It begins with clashes in the night. Some kids are throwing rocks on Mohamed Mahmoud Street. They’re bored, have nothing to do and come from poor neighbourhoods: this is what is said about them. And yet, their cause is a just one: they clash with police forces in memory of their friends who died the same week in November, one year earlier. Sixty died in total. Some were shot in the head or chest. When you take the time to talk to them, those who are still alive and throw rocks into the empty darkness, they say, “We will not forget. They must know that we will not forget.”
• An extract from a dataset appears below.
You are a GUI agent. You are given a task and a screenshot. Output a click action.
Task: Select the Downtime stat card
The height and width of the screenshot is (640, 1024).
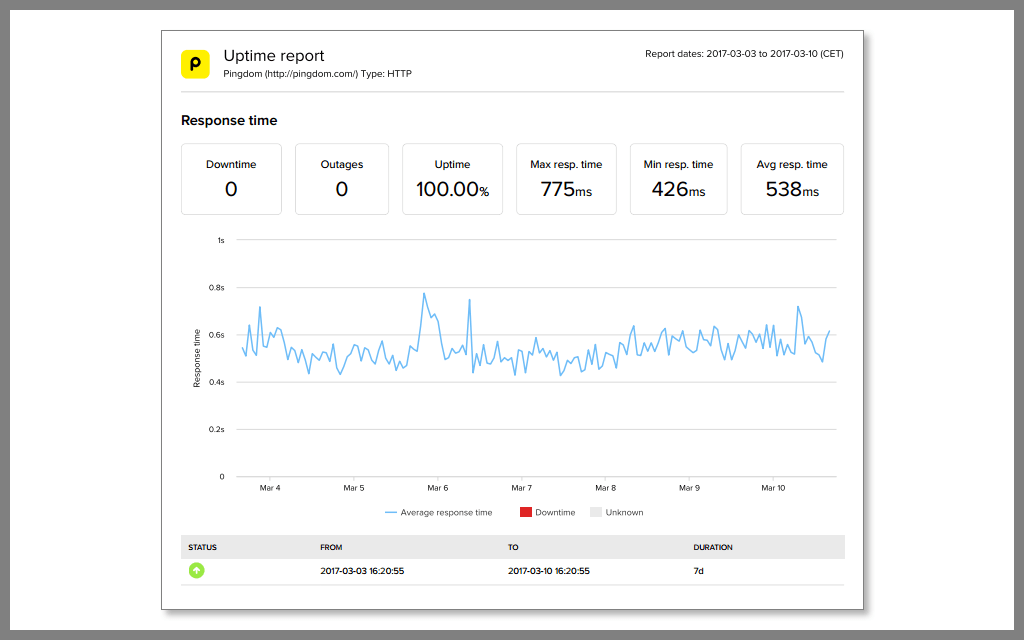(x=231, y=179)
The atmosphere on Tahrir is tense. Cars are scarce, and some taxis refuse to enter the square. It is recommended to go in groups at night, especially for girls. At this particular moment it’s still possible to laugh at the cowardly drivers: what do they think Tahrir is, a minefield? The clashes are concentrated on Mohamed Mahmoud street. Three days later tear gas is launched into the very square and the neighbourhood begins to stir. It’s at once gradual and fast.
On Friday, after a night of clashes spurred by the president’s surprise decree, the crowds took hold of Tahrir just like they’re used to. Throngs of families and other groups flowed in from all directions, welcoming the arrival of newcomers. Merchants and vendors took their places before the crowds, accommodating demands with remarkable agility, gas masks made in China piled up among their wares. For a low-budget alternative, there are also hospital masks at one Egyptian pound each. It’s a good deal but not very effective, which most do not learn until after going under a rain of tear gas.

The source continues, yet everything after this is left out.